## DATA FOR THE TASK

◇ ◇ ◇ ◇ ◇ ◇ ◇

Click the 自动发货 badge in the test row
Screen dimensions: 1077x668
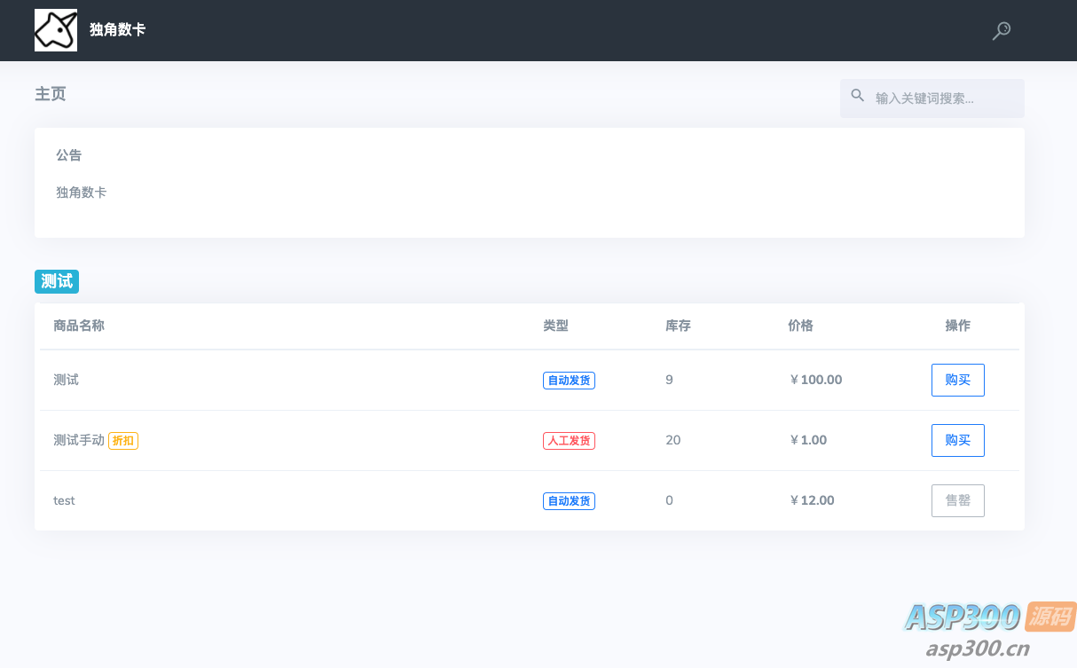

◇ ◇ ◇ ◇ ◇ ◇ ◇

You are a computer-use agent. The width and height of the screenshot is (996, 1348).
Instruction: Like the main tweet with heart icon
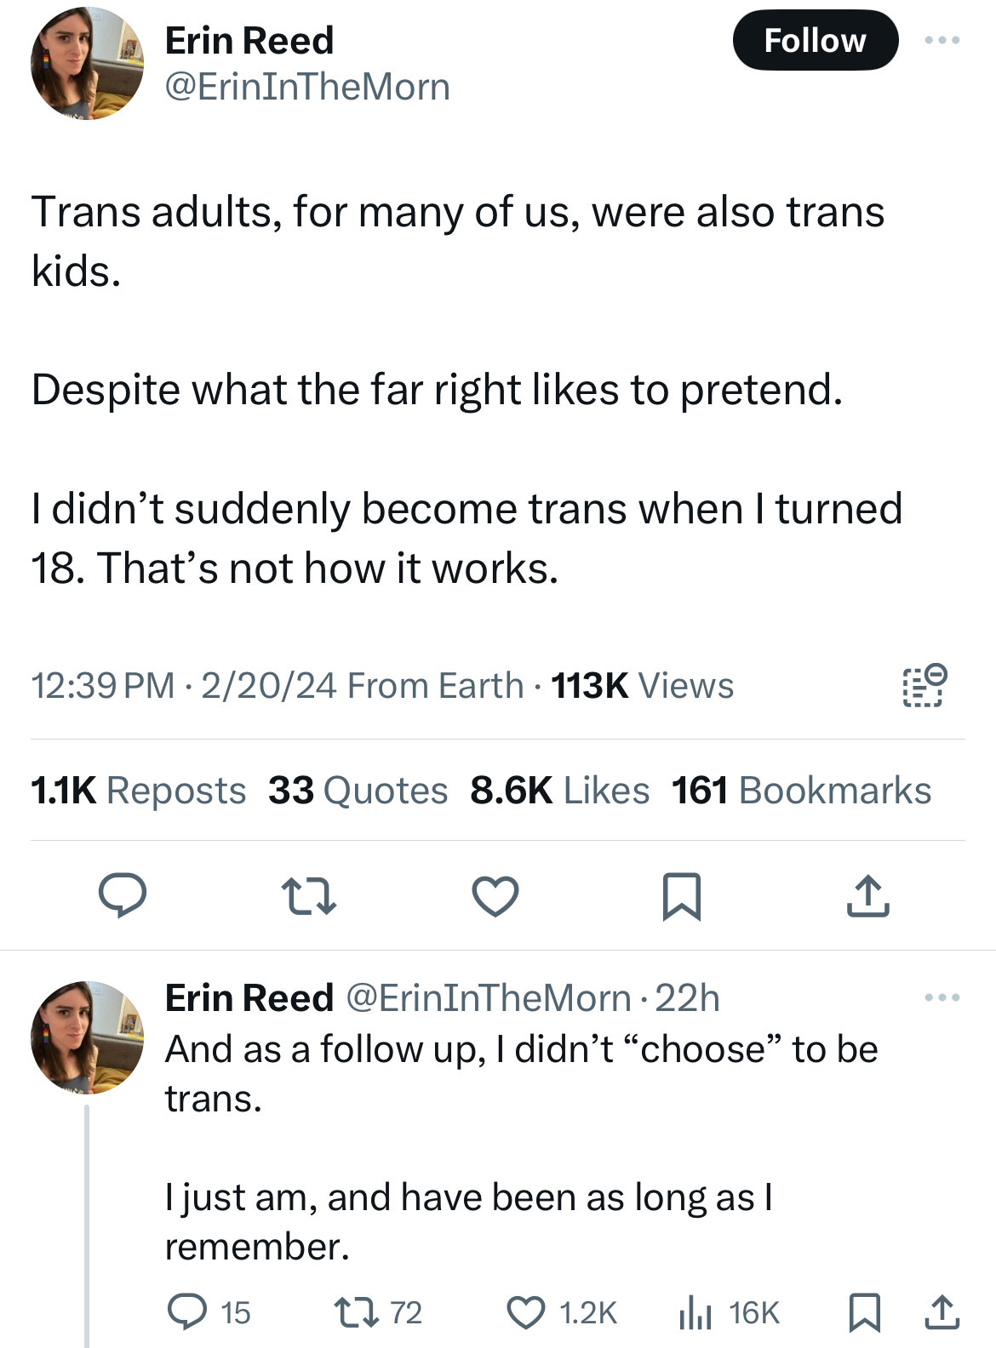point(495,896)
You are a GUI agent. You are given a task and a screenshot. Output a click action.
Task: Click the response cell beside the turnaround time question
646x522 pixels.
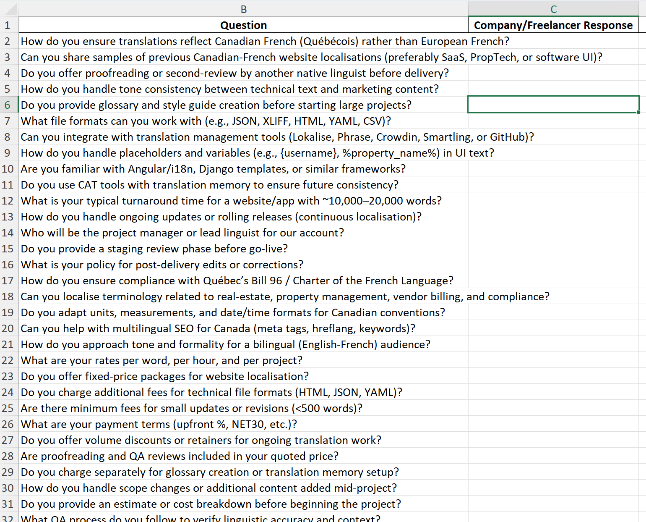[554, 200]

◇ ◇ ◇ ◇ ◇ ◇ ◇

## WORK TASK
Among the entries above, locate the lines containing "Click the 自动发货 badge in the test row" and "Screen dimensions: 1077x668", and transcribe exactly those two lines and all lines between.

## FINISHED TASK
Click the 自动发货 badge in the test row
Screen dimensions: 1077x668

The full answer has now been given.